I’d have to say the most exciting part of the day was definitely when the yard was on fire. Though the burning branches hanging from the electric line across the street would be a close second. We’ve been through a lot of ice storms in the past few years, more than I can ever remember having had before, and this one didn’t seem any worse than usual, but the destruction in our part of town is incredible. (Drove down into Albany before and from about river level to 50 feet above, there is no sign of any storm at all. Up here, death and destruction.) And we never caught a break – the ice was followed by wet, heavy snow, which was followed by blustery wind, and tree limbs have just been falling all day. The sun peeked out long enough to make you think it might melt something, then hid itself away again.

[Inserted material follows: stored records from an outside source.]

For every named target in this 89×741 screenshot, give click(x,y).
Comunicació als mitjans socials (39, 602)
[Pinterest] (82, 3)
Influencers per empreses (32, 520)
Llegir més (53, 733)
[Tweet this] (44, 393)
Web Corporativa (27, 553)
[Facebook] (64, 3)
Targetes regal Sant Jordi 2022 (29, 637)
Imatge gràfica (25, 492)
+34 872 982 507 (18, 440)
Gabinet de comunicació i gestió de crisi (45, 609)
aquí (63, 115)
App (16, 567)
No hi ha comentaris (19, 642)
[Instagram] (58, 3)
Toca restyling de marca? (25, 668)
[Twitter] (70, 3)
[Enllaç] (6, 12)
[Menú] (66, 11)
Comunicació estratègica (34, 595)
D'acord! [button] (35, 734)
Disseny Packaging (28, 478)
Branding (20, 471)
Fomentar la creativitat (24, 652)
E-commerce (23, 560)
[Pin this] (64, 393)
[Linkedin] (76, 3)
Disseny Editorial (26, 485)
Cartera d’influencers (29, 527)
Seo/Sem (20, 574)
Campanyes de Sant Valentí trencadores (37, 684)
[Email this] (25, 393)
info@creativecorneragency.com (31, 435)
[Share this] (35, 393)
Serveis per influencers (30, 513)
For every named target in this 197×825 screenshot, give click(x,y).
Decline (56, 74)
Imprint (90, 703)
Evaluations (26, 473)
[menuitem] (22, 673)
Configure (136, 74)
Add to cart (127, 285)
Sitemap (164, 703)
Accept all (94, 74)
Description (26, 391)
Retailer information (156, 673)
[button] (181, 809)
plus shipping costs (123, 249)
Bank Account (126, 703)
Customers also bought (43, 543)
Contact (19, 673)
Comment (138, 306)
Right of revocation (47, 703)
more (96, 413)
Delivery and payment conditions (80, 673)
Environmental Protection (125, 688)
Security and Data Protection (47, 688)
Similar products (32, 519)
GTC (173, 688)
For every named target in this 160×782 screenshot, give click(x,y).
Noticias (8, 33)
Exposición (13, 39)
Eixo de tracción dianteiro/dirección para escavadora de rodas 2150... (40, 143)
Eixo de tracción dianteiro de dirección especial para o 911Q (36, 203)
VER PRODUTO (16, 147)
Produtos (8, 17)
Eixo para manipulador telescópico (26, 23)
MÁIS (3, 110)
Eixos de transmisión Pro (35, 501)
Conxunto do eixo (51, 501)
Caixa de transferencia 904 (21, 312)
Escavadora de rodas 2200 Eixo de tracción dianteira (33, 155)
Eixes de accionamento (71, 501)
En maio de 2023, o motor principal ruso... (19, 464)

We were all huddled up on the couch watching the best show on television, Celebrity Rehab, when there was an ominous, bass-y “wubba wubba” sound, which we knew from experience is some kind of problem on the power lines, as interpreted by the computer’s subwoofer. As I went one way to turn the computer off, Hannah went the other to find that there was billowing smoke out in the yard, which soon turned into billowing fire; a powerline in front of the house had snapped and was lying on the ground, sparking and flaming in various places. The fire department said they’d be here someday but it wasn’t as if we had the only fire in town, but once they were able to get some people here they dutifully deployed orange traffic cones and watched the fire burn out. As the air was filled with smoke and we expected to lose power at any time, we drove out of the neighborhood the long way, the main route being closed, and headed to the Panera along with a number of other refugees squatting in booths and nursing a non-bottomless cup of coffee. When we got back, things were no better or worse; though the main fire was now out, there was now a dangling wire that put out a hell of a flame every so often when it arced to the ground, and the branches in the wires across the street were smoking nicely and occasionally lighting up.
As we sit here, there’s still power, and a very nice woman from National Grid is sitting in a truck outside until someone else comes along who can actually fix the problems. And it’s like this across several counties, with a couple of hundred thousand people out of power entirely.
The weird thing about ice storms is that they’re incredibly beautiful – it’s like the world was suddenly coated in glass, and when the sun comes out everything shines like an imaginary crystal world. And then a giant ice-coated limb smashes through your roof or your car and all that pretty doesn’t count for much.
If the power stays on, it’s Buffy marathon night. No reason, it just is.
Update: Saturday morning. Buffy marathon, successful. National Grid’s person watching the wire, still out there.